- _Consegne_:
1. Nel brano sull'identità europea, da quale identità Habermas si preoccupa soprattutto di distinguere quella europea?
2. In base al brano sull'identità europea, spiega perché l'invito ad abbracciare un'identità europea particolarista significa costruire una nuova distinzione tra insiders e outsiders.

- _Brano estratto_:
((
Comunque, un'identita' europea non puo' esistere senza differenziarsi da
altre. L'invito ad abbracciare un'identita' europea particolarista, allora,
significa costruire una nuova distinzione tra insiders e outsiders. La
principale preoccupazione di Habermas e' distinguere un'identita' europea
rispetto a quella americana. "Per noi e' difficile immaginare un presidente
che inizi la giornata pregando e associ le sue decisioni importanti a una
missione divina".
Altri, ad Est e a Sud, restano in ombra e si accalcano ai bordi di questo
campo da gioco dove i piu' grandi si chiamano per nome.
E che ne e' dell'altro, all'interno dell'Europa? L'identita' europea e'
abbastanza ampia da includere i milioni di bambini di origini asiatiche e
africane i cui genitori e i cui nonni migrarono nelle metropoli? Come molti
americani, cosi' anche molti europei hanno reagito ai recenti conflitti
globali prendendo le distanze da quelli che identificano come stranieri.
))
- _Dati forniti_:
((
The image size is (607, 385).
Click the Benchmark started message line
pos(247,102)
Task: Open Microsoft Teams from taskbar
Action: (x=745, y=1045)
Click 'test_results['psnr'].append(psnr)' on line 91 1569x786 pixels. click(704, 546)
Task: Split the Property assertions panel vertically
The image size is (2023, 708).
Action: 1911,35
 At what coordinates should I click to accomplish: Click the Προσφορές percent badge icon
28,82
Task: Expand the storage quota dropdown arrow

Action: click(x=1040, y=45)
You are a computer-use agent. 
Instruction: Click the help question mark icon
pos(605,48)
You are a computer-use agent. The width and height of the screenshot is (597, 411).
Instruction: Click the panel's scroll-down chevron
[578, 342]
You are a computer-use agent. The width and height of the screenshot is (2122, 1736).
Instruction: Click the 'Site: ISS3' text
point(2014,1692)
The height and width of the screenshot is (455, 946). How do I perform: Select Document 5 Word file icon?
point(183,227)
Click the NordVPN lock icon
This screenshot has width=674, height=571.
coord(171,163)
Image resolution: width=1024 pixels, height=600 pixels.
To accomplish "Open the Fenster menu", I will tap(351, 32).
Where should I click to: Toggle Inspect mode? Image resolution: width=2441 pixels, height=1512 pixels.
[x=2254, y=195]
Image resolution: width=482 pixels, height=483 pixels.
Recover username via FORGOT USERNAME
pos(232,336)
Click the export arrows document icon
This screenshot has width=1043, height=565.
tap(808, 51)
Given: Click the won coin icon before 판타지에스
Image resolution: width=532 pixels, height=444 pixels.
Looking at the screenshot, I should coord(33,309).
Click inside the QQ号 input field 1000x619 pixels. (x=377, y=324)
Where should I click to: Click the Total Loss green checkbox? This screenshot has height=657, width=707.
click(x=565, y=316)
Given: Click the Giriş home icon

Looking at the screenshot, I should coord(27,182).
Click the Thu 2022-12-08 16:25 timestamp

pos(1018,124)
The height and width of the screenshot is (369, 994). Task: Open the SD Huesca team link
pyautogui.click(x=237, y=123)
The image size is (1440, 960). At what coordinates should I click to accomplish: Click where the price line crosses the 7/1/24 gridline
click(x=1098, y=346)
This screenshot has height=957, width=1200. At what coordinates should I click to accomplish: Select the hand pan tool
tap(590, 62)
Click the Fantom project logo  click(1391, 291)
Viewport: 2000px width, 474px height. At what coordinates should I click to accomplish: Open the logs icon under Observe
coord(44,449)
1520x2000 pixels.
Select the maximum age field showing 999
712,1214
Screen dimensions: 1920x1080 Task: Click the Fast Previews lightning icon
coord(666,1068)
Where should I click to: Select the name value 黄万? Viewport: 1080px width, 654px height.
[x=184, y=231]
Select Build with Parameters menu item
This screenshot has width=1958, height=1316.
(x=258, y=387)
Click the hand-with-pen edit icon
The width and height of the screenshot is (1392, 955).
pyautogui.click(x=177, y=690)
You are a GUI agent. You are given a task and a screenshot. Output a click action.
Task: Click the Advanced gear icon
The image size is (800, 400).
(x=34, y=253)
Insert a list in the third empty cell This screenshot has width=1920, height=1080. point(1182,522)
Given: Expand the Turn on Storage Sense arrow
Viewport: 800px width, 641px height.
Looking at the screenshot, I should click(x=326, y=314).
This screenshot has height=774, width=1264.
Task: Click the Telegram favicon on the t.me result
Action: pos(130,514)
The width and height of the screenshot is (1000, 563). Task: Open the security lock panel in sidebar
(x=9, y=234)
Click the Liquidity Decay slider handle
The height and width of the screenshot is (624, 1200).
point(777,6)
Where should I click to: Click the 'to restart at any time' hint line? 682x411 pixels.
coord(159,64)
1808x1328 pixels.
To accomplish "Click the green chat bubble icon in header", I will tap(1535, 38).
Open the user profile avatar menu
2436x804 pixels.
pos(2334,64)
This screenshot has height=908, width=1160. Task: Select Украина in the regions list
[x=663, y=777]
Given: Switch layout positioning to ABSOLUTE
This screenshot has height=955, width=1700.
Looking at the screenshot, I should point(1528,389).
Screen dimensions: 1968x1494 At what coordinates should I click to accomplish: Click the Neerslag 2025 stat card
))
- _Soluzioni_:
1. Da quella americana.

2. Un'identità europea non può esistere senza differenziarsi da altre. Per questo, abbracciarla comporta tracciare un confine tra chi ne fa parte e chi ne resta escluso.